En este vía crucis que Jesús recorrió en aquel momento, y que nosotros hemos recordado esta Semana Santa se halla la respuesta al misterio de la muerte y del dolor, no en el sentido de entenderlos plenamente, sino de comprender que forma parte de nuestro camino, de un camino que solo entenderemos completamente cuando lo hayamos cumplido, pero que tiene dos esperanzas ciertas. Que el Padre y Jesús nos esperan tras él para darnos no la inmortalidad humana sino la eternidad, esa que de verdad ansiamos, hecha a la medida de nuestro corazón insaciable, pues “ni ojo vio, ni oído oyó, ni por mente humana han pasado las cosas que Dios ha preparado para los que lo aman”. Y que ese camino lo ha recorrido ya Jesús para que ahora nosotros, en nuestro dolor, en nuestra enfermedad o el final de nuestros días lo recorramos con dolor sí, pero con esperanza; con soledad, pues nadie quita el sufrimiento, pero acompañados, pues en Cristo que ha caminado ya el Vía Crucis, y que ha resucitado, y en la Iglesia que ha brotado de su costado en este tránsito, algunos hemos podido encontrar la compañía, la certeza y la esperanza necesarias para saber que al igual que tras la noche llega el día y tras el invierno la primavera, tras la muerte llega la eternidad, como pudimos intuir cuando contemplábamos absortos los pájaros del cielo y los lirios del campo.
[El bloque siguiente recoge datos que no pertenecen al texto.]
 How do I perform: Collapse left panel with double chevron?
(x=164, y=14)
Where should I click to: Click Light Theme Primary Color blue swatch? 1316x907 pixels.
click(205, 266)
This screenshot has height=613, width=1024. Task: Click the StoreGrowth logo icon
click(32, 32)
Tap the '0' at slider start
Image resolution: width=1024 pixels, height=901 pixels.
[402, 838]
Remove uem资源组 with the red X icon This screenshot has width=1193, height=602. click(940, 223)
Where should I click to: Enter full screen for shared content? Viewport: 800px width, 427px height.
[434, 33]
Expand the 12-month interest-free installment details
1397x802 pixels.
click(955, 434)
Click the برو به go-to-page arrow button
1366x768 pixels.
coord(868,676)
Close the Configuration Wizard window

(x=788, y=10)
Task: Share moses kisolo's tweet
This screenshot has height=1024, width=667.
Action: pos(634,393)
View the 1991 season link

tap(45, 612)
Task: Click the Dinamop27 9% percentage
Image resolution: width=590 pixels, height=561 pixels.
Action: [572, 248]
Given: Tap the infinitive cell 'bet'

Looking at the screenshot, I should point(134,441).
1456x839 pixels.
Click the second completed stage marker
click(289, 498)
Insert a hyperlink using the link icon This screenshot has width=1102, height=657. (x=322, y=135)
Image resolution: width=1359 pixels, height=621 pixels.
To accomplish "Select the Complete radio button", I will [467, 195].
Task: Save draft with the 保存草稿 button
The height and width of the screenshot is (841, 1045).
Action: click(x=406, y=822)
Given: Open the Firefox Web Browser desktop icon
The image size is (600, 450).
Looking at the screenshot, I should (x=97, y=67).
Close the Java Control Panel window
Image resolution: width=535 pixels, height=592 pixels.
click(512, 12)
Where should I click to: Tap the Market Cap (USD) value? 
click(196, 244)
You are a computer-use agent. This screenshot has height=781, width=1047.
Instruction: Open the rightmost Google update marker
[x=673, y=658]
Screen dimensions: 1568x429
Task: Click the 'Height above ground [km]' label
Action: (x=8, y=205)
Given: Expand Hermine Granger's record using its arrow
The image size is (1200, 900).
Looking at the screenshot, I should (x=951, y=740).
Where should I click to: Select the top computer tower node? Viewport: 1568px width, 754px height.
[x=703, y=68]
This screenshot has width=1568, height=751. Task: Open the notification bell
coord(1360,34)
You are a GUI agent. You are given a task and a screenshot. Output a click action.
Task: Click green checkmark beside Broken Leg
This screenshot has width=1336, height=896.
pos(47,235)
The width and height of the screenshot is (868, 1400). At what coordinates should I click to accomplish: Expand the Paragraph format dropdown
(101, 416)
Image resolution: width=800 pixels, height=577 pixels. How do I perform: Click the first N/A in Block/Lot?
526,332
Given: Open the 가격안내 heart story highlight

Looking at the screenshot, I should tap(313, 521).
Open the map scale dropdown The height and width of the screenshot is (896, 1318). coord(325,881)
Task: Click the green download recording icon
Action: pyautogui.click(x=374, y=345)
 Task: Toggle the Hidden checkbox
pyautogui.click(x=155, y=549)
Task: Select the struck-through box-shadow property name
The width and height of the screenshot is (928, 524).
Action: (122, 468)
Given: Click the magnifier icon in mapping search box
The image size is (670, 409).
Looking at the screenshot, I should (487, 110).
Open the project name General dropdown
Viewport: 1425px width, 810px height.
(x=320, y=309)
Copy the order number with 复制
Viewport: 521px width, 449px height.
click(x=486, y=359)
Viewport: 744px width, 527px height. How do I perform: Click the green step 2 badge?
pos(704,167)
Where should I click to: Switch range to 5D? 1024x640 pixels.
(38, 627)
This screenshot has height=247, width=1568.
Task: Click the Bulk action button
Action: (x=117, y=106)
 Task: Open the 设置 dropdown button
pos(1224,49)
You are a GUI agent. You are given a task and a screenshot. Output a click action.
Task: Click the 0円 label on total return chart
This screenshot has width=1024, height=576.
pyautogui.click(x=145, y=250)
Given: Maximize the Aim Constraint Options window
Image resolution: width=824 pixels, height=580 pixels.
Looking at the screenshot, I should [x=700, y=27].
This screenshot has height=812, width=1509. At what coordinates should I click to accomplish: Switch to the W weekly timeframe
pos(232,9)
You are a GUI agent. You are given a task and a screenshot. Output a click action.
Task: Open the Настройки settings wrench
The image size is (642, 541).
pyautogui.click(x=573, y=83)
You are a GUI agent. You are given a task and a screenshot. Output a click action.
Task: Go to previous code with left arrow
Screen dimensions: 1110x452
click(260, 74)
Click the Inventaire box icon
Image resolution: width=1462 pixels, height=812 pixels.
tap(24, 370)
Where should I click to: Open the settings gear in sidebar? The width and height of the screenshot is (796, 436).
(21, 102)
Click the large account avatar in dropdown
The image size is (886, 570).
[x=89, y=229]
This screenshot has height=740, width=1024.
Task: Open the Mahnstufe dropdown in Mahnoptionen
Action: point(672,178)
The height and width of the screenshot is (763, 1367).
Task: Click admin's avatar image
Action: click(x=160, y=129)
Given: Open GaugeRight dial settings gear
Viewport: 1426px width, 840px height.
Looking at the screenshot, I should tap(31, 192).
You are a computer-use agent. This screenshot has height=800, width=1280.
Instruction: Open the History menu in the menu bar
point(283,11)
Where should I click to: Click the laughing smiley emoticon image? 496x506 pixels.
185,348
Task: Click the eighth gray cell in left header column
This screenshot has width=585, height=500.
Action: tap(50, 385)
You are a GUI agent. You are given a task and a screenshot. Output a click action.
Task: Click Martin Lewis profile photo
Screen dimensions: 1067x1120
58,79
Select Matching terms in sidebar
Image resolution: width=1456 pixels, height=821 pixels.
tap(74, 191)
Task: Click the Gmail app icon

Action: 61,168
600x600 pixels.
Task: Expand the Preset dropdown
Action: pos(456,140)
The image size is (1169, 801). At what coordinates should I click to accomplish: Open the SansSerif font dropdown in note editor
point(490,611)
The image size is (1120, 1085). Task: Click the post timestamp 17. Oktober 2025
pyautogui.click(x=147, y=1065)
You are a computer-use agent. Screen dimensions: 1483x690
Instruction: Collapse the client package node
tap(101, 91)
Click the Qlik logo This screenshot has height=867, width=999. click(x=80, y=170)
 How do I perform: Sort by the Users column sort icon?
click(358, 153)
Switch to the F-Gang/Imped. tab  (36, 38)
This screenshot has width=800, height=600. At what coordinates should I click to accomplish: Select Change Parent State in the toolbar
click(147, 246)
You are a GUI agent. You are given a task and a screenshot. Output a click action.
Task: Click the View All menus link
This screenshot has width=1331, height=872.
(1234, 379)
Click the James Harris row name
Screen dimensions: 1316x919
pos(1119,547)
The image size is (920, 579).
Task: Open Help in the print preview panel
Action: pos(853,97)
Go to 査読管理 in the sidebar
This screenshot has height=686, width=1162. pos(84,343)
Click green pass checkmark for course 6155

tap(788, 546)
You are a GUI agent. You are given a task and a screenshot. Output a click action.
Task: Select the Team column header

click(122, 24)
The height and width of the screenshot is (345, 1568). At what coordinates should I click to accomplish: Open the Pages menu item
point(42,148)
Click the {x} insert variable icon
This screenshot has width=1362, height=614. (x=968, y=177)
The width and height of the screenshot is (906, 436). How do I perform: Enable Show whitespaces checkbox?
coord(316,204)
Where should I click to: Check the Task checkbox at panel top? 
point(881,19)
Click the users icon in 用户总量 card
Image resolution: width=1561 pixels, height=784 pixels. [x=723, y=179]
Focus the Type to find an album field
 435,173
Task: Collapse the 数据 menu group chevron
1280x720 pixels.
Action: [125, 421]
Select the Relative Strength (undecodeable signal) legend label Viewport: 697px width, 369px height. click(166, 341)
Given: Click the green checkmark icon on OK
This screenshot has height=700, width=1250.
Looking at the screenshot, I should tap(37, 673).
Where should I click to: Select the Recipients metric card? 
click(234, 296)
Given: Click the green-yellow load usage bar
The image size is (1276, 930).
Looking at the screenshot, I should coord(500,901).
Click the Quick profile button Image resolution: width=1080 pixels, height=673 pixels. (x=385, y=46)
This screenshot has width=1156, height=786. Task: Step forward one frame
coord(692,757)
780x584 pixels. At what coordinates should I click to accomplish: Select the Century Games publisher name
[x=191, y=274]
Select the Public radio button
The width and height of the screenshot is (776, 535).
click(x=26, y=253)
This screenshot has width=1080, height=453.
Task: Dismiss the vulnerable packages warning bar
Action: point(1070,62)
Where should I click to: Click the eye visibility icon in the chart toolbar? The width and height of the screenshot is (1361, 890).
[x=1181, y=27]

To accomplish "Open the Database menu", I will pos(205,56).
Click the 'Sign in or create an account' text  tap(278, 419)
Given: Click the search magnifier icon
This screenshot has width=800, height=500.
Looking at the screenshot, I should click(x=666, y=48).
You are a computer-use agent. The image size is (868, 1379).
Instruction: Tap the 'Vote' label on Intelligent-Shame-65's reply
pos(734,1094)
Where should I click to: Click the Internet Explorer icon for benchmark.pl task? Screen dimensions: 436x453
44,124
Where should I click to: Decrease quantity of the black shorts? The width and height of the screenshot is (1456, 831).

Aquel primer Domingo de resurrección de la historia de la humanidad, María Magdalena fue al sepulcro al amanecer, cuando aún estaba oscuro, y vio la losa quitada. (…) “Miró hacia atrás y vio a Jesús de pie, pero no sabía que era Jesús. Entonces él le dijo: "Mujer, ¿por qué estás llorando? ¿A quién buscas?" Ella, creyendo que era el jardinero, le respondió: "Señor, si tú te lo llevaste, dime dónde lo has puesto". Jesús le dijo: "¡María!" Ella se volvió y exclamó: "¡Rabbuní!", (Juan 20, 14-16). Siempre me ha conmovido que la primera persona que vio a Jesús resucitado lo confundiera con un “jardinero al mirar atrás”. La vida, nuestra vida, es un maravilloso misterio. Y como María Magdalena, también nosotros podemos al mirar en nuestra vida percibir que el Jardinero del Edén no sólo ha sembrado y labrado en nosotros un camino, sino que, tras poner su semilla, nos ha custodiado para que pudiéramos llegar a dar frutos. Y esa semilla que Cristo dejó en nuestro corazón es la vocación de ser custodios de sus ropajes, tejidos con amoroso cuidado de pobres, lirios y pájaros. ¡Ojalá cuando alguien mire atrás en nuestra vida también nos confunda con el jardinero que cuida de esas vestiduras que el resucitado nos dejó! Igual le estará viendo a Él.